Indeed she did. She knew that two rotations ago, the squadron Troy’s was replacing had lost one SEAL and suffered three wounded, including one double amputee. Then there was the retired DEVGRU SEAL who had been killed in December 2009 in Khost at Forward Operating Base Chapman, while working for CIA.
“Whatever,” Troy said. “We do what we do. In the meanwhile, I’m home, we’re together, and you’re beautiful. God’s looking after us.”
“Yes, He is.” She beamed. “Go up and take a shower,” she said. “I’m going to finish down here.” She looked at him. “Hungry?”
“Nah. We grabbed pizza during the debrief.” He looked at her. A broad smile spread across his face, reacting to the warm, inviting smile on hers. “Maybe I’m psychic, but something tells me if I’m good I may get lucky tonight.”
“Y’never know about luck, sailor.” She grinned. “But if you’re very, very, very lucky, you may get . . . lucky.” She giggled. “Quite lucky.”
“That’s one way to put it.”
“What’s the other?”
“You know what they teach us, Bri.”
She laughed. “That luck has nothing to do with it.

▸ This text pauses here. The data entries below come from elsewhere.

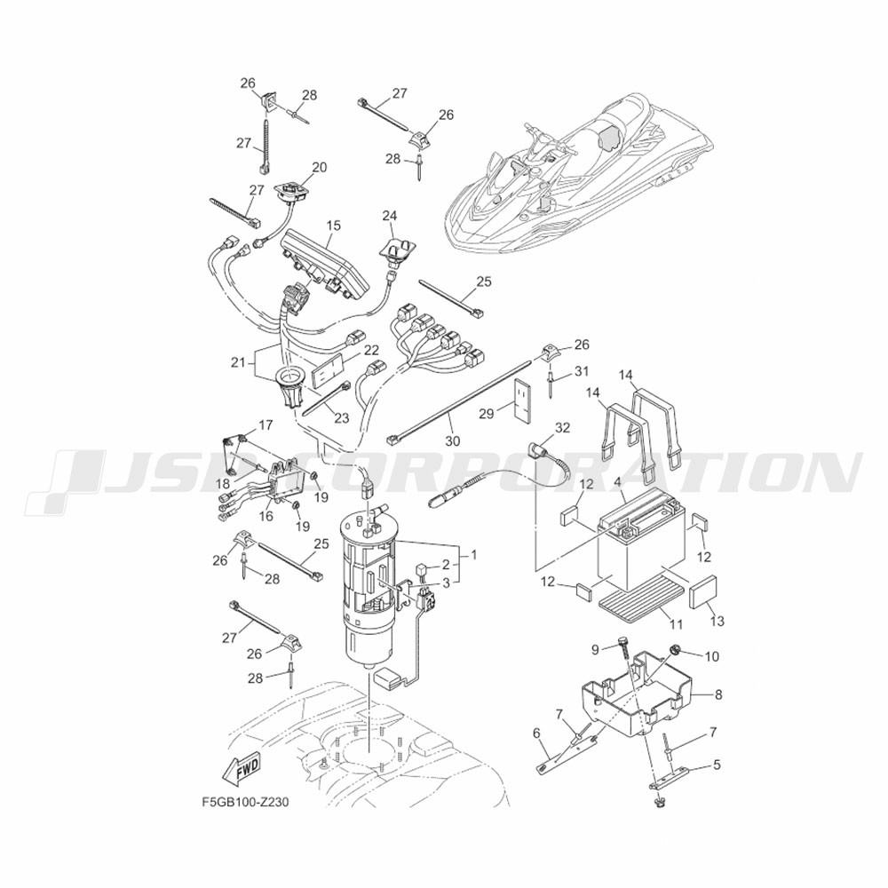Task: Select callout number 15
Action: click(333, 226)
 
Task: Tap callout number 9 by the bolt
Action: click(596, 649)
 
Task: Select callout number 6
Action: click(536, 733)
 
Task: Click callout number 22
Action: click(371, 350)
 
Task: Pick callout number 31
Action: click(581, 370)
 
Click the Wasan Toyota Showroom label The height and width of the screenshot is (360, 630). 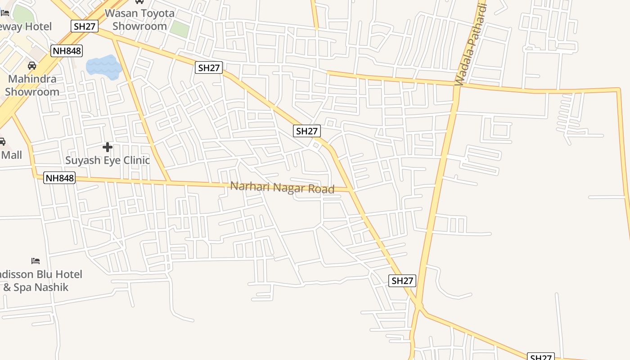click(140, 19)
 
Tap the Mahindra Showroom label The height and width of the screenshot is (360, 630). click(32, 85)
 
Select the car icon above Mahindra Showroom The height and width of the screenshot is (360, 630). click(32, 66)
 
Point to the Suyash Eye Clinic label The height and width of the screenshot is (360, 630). click(108, 160)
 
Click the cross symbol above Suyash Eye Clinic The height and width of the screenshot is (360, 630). click(108, 147)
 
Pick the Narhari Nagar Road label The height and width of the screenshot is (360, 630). click(282, 187)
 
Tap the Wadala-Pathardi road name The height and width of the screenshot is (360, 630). click(471, 45)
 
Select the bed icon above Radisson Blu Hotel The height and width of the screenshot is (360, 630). click(36, 261)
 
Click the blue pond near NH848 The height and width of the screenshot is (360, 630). click(104, 67)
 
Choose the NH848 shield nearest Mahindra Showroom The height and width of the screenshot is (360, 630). click(67, 51)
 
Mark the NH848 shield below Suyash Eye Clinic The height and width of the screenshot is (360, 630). click(59, 178)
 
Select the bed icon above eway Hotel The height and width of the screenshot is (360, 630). click(5, 13)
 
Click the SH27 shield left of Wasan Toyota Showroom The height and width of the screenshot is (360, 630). click(85, 26)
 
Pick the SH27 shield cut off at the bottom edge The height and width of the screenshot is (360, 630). click(540, 357)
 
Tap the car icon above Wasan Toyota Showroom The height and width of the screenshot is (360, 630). click(140, 2)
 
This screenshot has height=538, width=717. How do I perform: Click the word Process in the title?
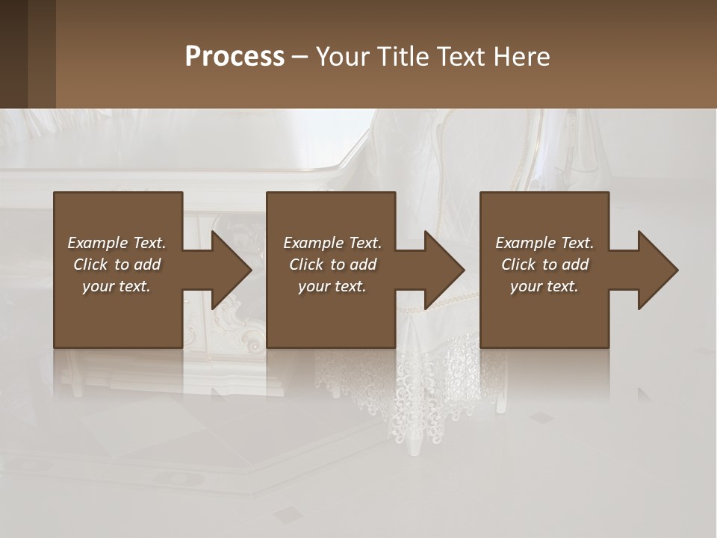[235, 57]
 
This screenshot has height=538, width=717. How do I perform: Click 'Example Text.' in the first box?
[117, 243]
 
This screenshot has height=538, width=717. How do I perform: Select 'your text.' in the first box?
[117, 286]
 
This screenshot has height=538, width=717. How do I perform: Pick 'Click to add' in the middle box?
[332, 265]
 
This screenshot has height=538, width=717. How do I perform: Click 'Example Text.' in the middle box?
[332, 243]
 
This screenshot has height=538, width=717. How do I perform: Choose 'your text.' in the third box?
[544, 286]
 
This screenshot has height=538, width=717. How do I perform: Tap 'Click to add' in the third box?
[544, 265]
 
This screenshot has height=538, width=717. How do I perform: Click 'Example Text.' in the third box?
[544, 243]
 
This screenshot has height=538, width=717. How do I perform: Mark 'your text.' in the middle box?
[332, 286]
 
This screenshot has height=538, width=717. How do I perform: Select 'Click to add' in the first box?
[117, 265]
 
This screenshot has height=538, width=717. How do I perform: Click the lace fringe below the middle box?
[396, 381]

That it’s all training.” She looked at him slyly. “Muscle memory and all that stuff.”
“Oh, yes, muscle memory and all that stuff, Mrs. Roberts. Emphasis on the muscle.” He watched her cheeks turn bright red. “And I have been training. Oh, have I ever.”
She took the beer bottle out of his hand and kissed him on the lips. “Begone,” she said. She pointed at the fridge. “Secure your weapon, then make sure Corb’s in bed and lights out. I’ll be up to conduct an inspection in exactly six minutes. We’ll see just how much memory your muscle has.”
JSOC Joint Operations Center SCIF, Jalalabad, Afghanistan
April 3, 2011, 0400 Hours Local Time
“I’m gonna need me a full Sentinel countermeasures package—two, maybe three birds, sometime in the near future. You tell me.” Wes Bolin wrapped his size ten-and-a-half hands around a big coffee mug emblazoned with the sword and shield of the KGB. The mug was a gift from Vince Mercaldi, who had bought it at what he liked to call “the
real
Company Store.” Which would be the CIA employee gift shop that sat between the Northwest Federal Credit Union branch and the unclassified cafeteria, the one used by overt employees and Agency guests, as opposed to the classified cafeteria, which was reserved for covert operatives only. The fourteen-ounce mug was half-filled with lukewarm, weak coffee. Bolin had come of age on U.S. Naval Academy coffee, brewed so thin, the admiral liked to say, that you could see the bottom of the mug even after you added milk. It was a habit he’d never outgrown.
“Three more? As of last night you already got a second bird over Abbottabad. Must be something real big.” Brigadier General Eric McGill was a big man, a huge man, who, as a varsity offensive lineman at West Point, had earned the nickname “McGorilla” for his intimidating three-point stance. Currently he was Wes Bolin’s point man in Afghanistan and commander of Task Force 131, JSOC’s J-Bad-based hunter-killer group, whose mission was to find and eliminate al-Qaeda and Taliban high-value targets on both sides of the AFPAK border. He had SEALs, Delta shooters, Rangers, and Air Force special operations personnel under his command as well as an array of technological resources whose value ran into the eleven figures.